__Selection__.
==============================

And that implies that everyone has write access to the shared part
of the std lib, since anyone can say “I’m developing the DodgyPython
implementation, I need shared write access.”

I don’t think that implication holds. Saving the developers of
DodgyPython the work of reimplementing the python-only part of the
stdlib does not mean they have to have write access.

And Windel Bouwman likewise objected:

The developers of DodgyPython can use the shared standard library, but
do not require write access to it. They can copy paste the folder into
their own sourcecode, or they could bundle it upon installer/package
creation.

But that’s precisely what they can do now. If they don’t have write
access, it’s not shared access, is it?

The status quo is that any Python implementation can re-use the Python
only parts of the std lib, all they need to do is “copy paste the
folder into their own sourcecode”, just as you say.

If that’s the only problem you want to solve, the Time Machine strikes
again and its already solved. (At least for the portion of the stdlib
that is in pure Python.)

But just as you said, copying is a one-off process, and the two copies
will eventually get out of sync. To avoid that:

each implementation has to periodically refresh their copy of the
stdlib from the CPython version;
and submit any changes they make to their copy back to CPython;
and hope that CPython accepts the changes.

In other words, in the world we live in today, CPython’s version of the
std lib is the “master copy” and has a priviledged position as the One
True version of the modules. Anyone can submit PRs to modify the stdlib,
but implementations other than CPython have no priviledged status.

Sharing the code implies that those who share it have equal status. It
won’t be just CPython that has the One True version, all implementations
will have equal write access. Otherwise, it’s not shared, it’s just
copied, which is what they can do now.

If PyPy modify a module, it will automatically be seen by all Python
implementations, not just PyPy.

(I’m not saying that the changes will appear by magic. Presumably they
will appear in seperate branches of seperate repos, or something like
that. The details of interoperability between repos will presumably need
working out. The technical details might be hard to solve, or easy to
solve, I don’t know.)

But if PyPy has write permission to the shared parts of the repo, they
effectively have write permission to the shared parts of everyone’s
repos, since that’s what shared means.

And the same applies to DodgyPython unless we act as gatekeepers,
splitting the world of Python interpreters into “trusted” and
“untrusted” implementations.

(By the way, in case it wasn’t obvious, I made up the name “DodgyPython”
to avoid singling out any actual existing implementation as untrusted.)

==============================

__Given task 1__.
Summarize the forum excerpt on sharing the standard library in two sentences.
__Given task 2__.
According to the forum excerpt on sharing the standard library, what must each implementation do to keep its copy of the standard library from falling out of sync with CPython's? List every step.
__Given task 3__.
Write out the part of the forum excerpt on sharing the standard library that starts at the words "But that’s precisely" and ends after the words "as you say.".
The material after this text stands on its own and has no connection to it.

__Dataset extract__.
==============================

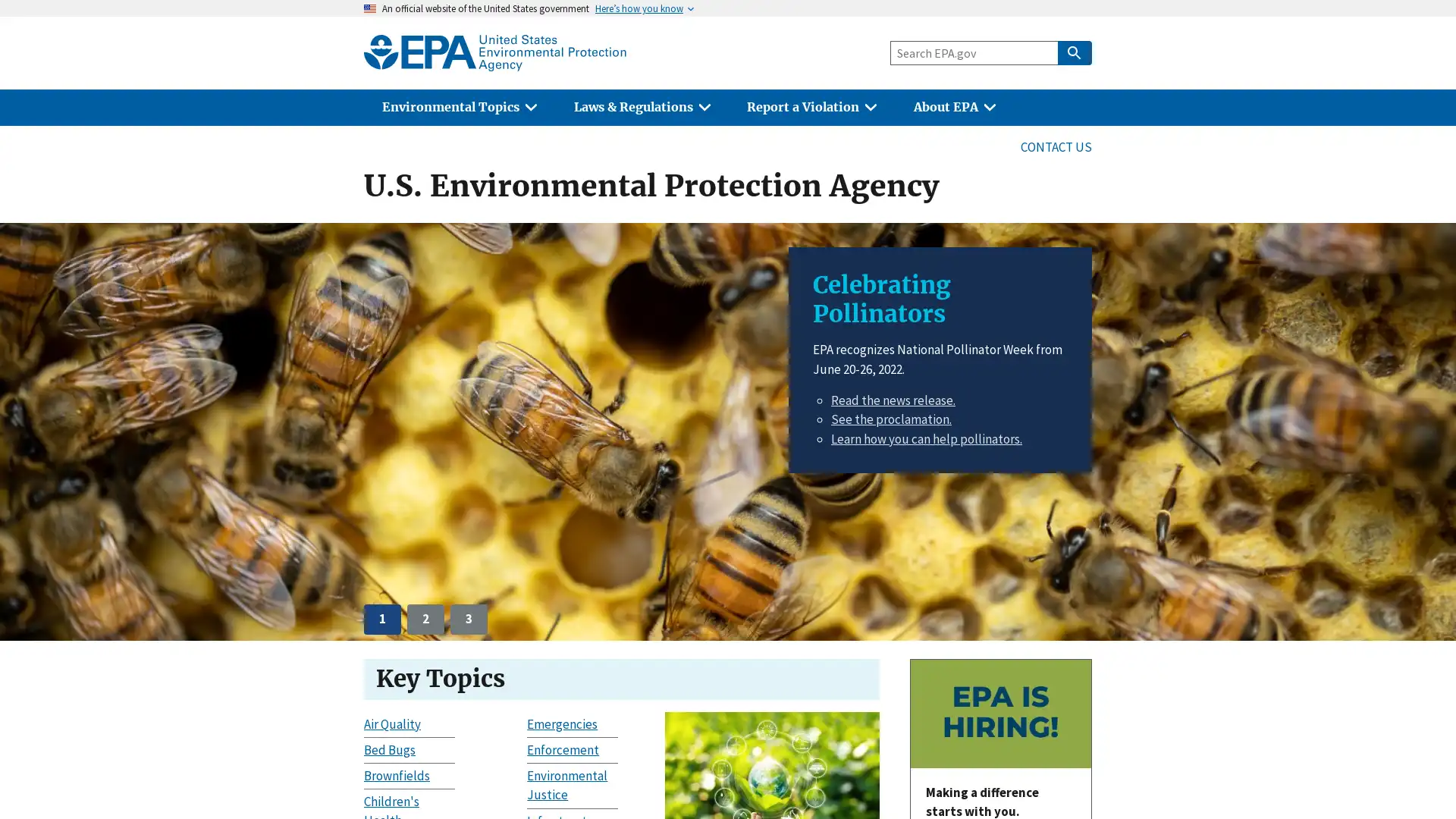  I want to click on Search, so click(1073, 52).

==============================

__Expected answer 1__.
Any Python implementation can already copy the pure-Python parts of the standard library, but the copies eventually fall out of sync, and CPython's version keeps its privileged place as the master copy. Truly sharing the code would give every implementation equal write access, so even the made-up DodgyPython would have write permission to everyone's shared code unless implementations were split into "trusted" and "untrusted" ones.

__Expected answer 2__.
- Periodically refresh its copy of the stdlib from the CPython version
- Submit any changes it makes to its copy back to CPython
- Hope that CPython accepts the changes

__Expected answer 3__.
But that’s precisely what they can do now. If they don’t have write
access, it’s not shared access, is it?

The status quo is that any Python implementation can re-use the Python
only parts of the std lib, all they need to do is “copy paste the
folder into their own sourcecode”, just as you say.